The National Security Agency (NSA) has finally released the full source code of GHIDRA that is actually a free reverse engineering tool that NSA experts have been using internally for over a decade. The source code of GHIDRA version 9.0.2 is now available on its official Github repository.
What is Reverse Engineering?
Before proceeding any further, if you are unaware, Reverse Engineering is a process of decompiling an application mainly to obtain its source code. It doesn’t matter which language was used to create the application, the primary objectives of doing this are to improve the application, understand the actual design and code better, find bugs, etc.
GHIDRA is NSA’s own classified software reverse engineering tool that is designed to work on a variety of platforms including Windows, Linux, and macOS. It’s a Java-based reverse engineering tool which also features a graphical user interface (GUI).
Though, NSA released the reverse engineering tool publicly at RSA conference a few days ago, the existence of GHIDRA was first leaked by WikiLeaks in CIA Vault 7 leaks. Overall, it’s a great alternative to other reverse engineering tools that are too expensive to afford.
As per the official website of GHIDRA, “It helps analyze malicious code and malware like viruses, and can give cybersecurity professionals a better understanding of potential vulnerabilities in their networks and systems.”
Robert Joyce, the senior NSA advisor also ensured that GHIDRA has no risks or backdoor. “This is the last community you want to release something out to with a backdoor installed, to people who hunt for this stuff to tear apart,” he added.
Talking about the features, GHIDRA comes with all the advanced features just like any other commercial reverse engineering tool. It supports a variety of instruction sets, executable formats and can run in both automatic and manual modes.
Joyce also unveiled the processor modules of GHIDRA. There are more than 15 modules including X86 16/32/64, ARM/AARCH64, PowerPC 32/64, VLE, MIPS 16/32/64, micro, 68xxx, PA-RISC, PIC 12/16/17/18/24, Java / DEX bytecode, Sparc 32/64, CR16C, Z80, 6502, 8051, MSP430, AVR8, AVR32, etc.
First Bug Reported By GHIDRA Reverse Engineering Tool
After welcoming the GHIDRA reverse engineering tool, the security researchers and developers at the infosec community, have already started reporting the security holes and bugs available in the tool.

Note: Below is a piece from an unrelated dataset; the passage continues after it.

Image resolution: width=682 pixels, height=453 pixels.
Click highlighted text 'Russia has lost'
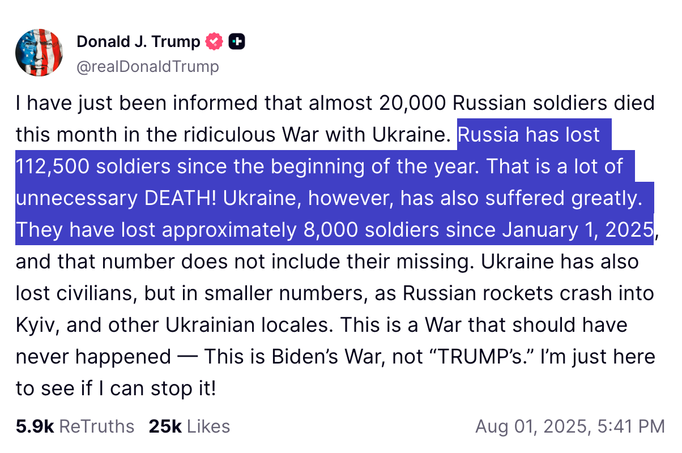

The first issue was reported by Matthew Hickey (with alias HackerFantastic).
He noticed that when a user launches GHIDRA in the debug mode, the tool opens JDWP debug port 18001 for all interfaces, and thus allow anyone within the network to execute code in analysts’ system remotely. However, the bug has been fixed now in the latest version of the software.
If you are a security analyst looking for a cheap reverse engineering tool, start contributing to GHIDRA project so that it will become a useful tool for everyone.